[[ PROVIDED ENTRIES open ]]
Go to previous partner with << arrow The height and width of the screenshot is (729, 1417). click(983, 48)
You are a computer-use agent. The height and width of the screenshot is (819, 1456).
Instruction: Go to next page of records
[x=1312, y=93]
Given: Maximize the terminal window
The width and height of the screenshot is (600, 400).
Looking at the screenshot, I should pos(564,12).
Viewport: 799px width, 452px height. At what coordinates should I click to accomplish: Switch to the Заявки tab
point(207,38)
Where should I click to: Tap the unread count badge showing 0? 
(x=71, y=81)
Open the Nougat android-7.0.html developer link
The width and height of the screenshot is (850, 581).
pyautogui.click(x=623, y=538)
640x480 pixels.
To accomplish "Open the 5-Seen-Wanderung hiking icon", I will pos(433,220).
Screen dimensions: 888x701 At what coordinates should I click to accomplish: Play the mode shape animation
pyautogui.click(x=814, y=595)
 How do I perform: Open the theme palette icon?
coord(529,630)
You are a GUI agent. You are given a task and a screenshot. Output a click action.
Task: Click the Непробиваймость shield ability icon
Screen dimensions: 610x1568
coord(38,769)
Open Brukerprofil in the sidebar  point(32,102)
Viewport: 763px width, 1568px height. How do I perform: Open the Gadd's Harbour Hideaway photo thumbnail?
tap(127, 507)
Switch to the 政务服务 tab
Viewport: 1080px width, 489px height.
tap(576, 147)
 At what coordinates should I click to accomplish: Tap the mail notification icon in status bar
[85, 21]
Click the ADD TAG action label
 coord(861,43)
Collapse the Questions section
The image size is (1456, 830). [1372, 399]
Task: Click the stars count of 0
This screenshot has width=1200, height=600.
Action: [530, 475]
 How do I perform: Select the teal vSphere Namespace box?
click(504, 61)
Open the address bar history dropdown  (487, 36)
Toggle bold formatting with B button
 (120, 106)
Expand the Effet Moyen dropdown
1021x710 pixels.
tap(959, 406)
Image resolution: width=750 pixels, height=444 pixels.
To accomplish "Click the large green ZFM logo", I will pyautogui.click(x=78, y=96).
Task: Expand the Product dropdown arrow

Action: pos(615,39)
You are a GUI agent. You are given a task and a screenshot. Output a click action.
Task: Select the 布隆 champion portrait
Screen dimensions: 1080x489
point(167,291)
[[ PROVIDED ENTRIES closed ]]
* YOUR ASSIGNMENT: All that is wanted is an exact copy of the lines from the line holding "Viewport: 763px width, 1568px" through the end of the material above, including both.

* RESPONSE FOR THIS EXERCISE:
Viewport: 763px width, 1568px height. How do I perform: Open the Gadd's Harbour Hideaway photo thumbnail?
tap(127, 507)
Switch to the 政务服务 tab
Viewport: 1080px width, 489px height.
tap(576, 147)
 At what coordinates should I click to accomplish: Tap the mail notification icon in status bar
[85, 21]
Click the ADD TAG action label
 coord(861,43)
Collapse the Questions section
The image size is (1456, 830). [1372, 399]
Task: Click the stars count of 0
This screenshot has width=1200, height=600.
Action: [530, 475]
 How do I perform: Select the teal vSphere Namespace box?
click(504, 61)
Open the address bar history dropdown  (487, 36)
Toggle bold formatting with B button
 (120, 106)
Expand the Effet Moyen dropdown
1021x710 pixels.
tap(959, 406)
Image resolution: width=750 pixels, height=444 pixels.
To accomplish "Click the large green ZFM logo", I will pyautogui.click(x=78, y=96).
Task: Expand the Product dropdown arrow

Action: pos(615,39)
You are a GUI agent. You are given a task and a screenshot. Output a click action.
Task: Select the 布隆 champion portrait
Screen dimensions: 1080x489
point(167,291)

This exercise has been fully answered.